## Given instruction
Render every line of the listing below as a JSON list of strings, one string per line, omitting blank lines and leaving out the pictures.

## Listing of words and elements to locate
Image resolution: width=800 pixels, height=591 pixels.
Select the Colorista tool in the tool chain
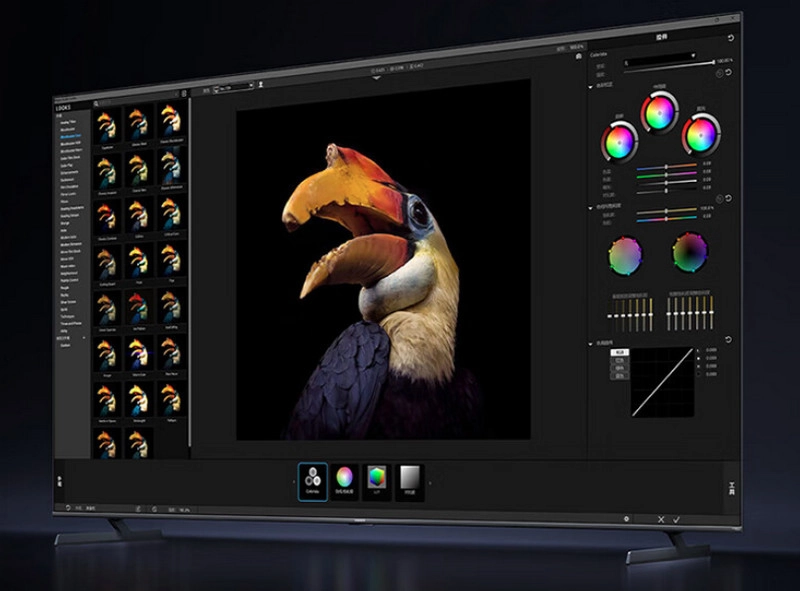(313, 480)
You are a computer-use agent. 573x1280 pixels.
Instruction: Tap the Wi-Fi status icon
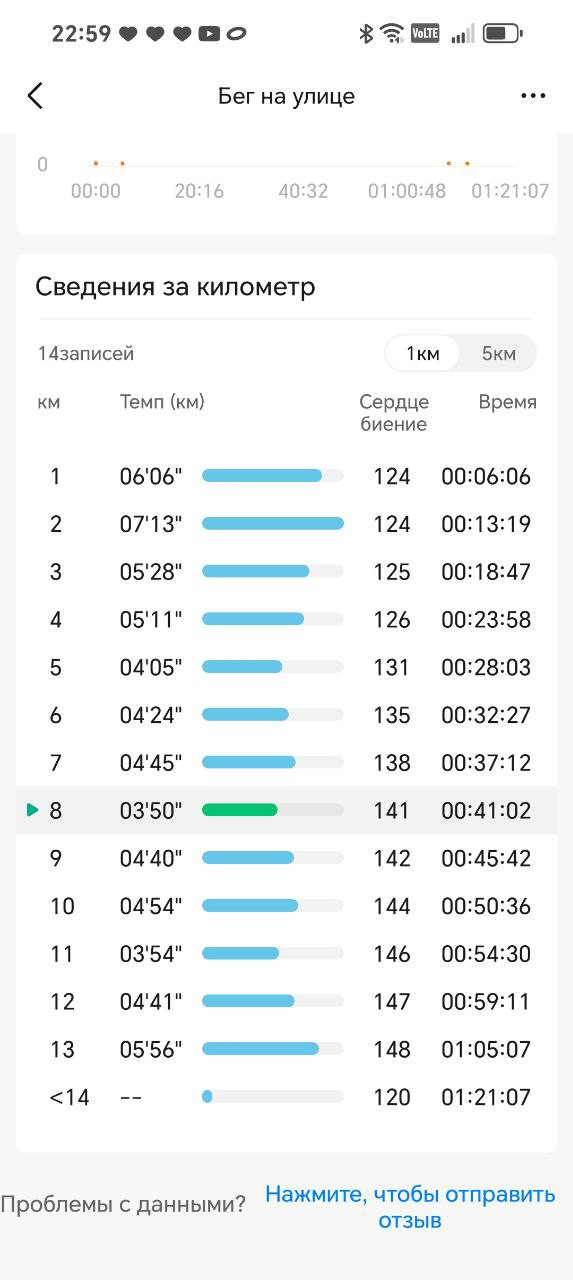click(392, 33)
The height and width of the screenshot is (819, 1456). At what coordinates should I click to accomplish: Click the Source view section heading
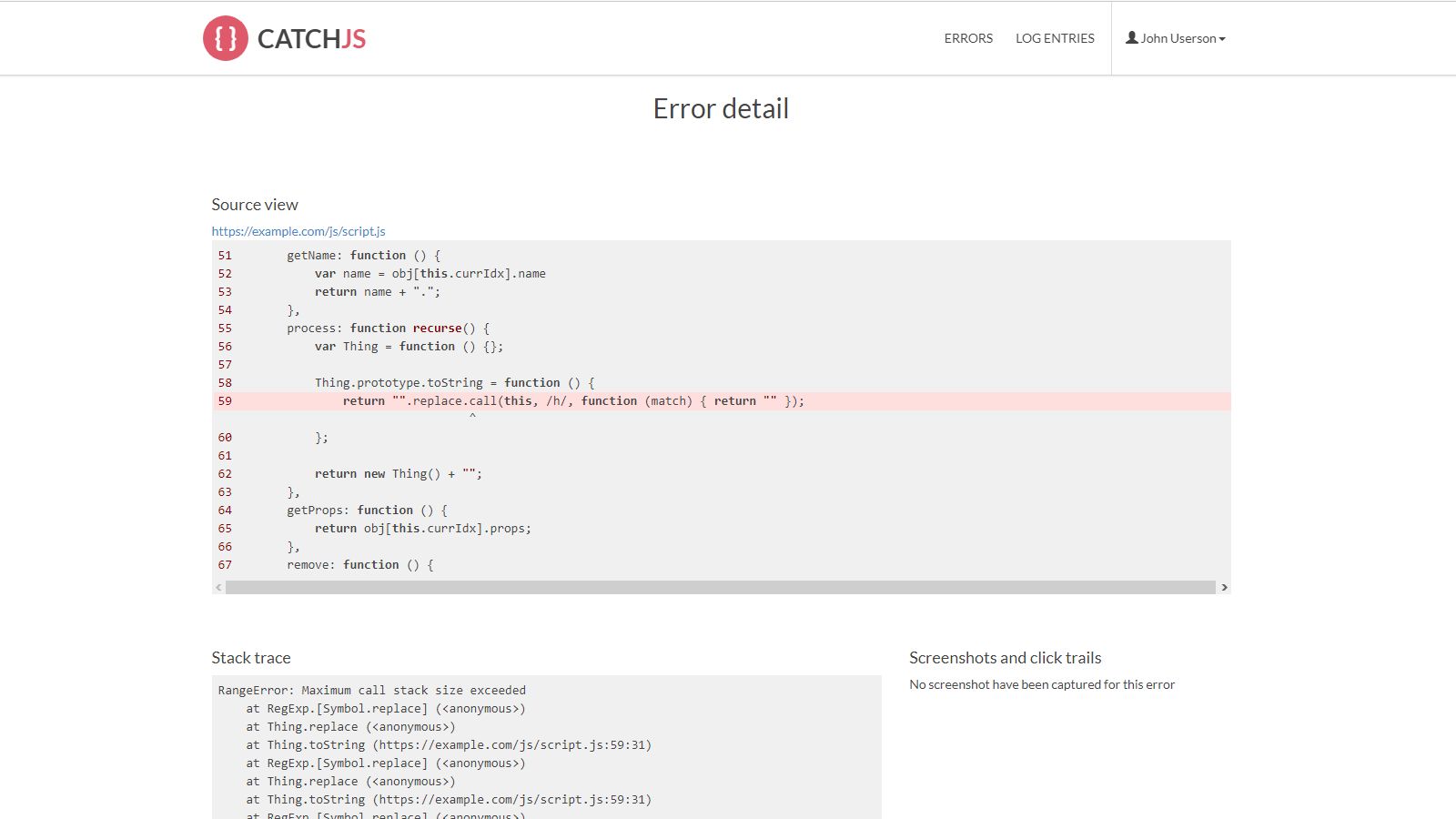pos(255,204)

## Reply
[
  "Image resolution: width=800 pixels, height=591 pixels.",
  "Select the Colorista tool in the tool chain",
  "(313, 480)",
  "You are a computer-use agent. 573x1280 pixels.",
  "Instruction: Tap the Wi-Fi status icon",
  "click(392, 33)",
  "The height and width of the screenshot is (819, 1456). At what coordinates should I click to accomplish: Click the Source view section heading",
  "pos(255,204)"
]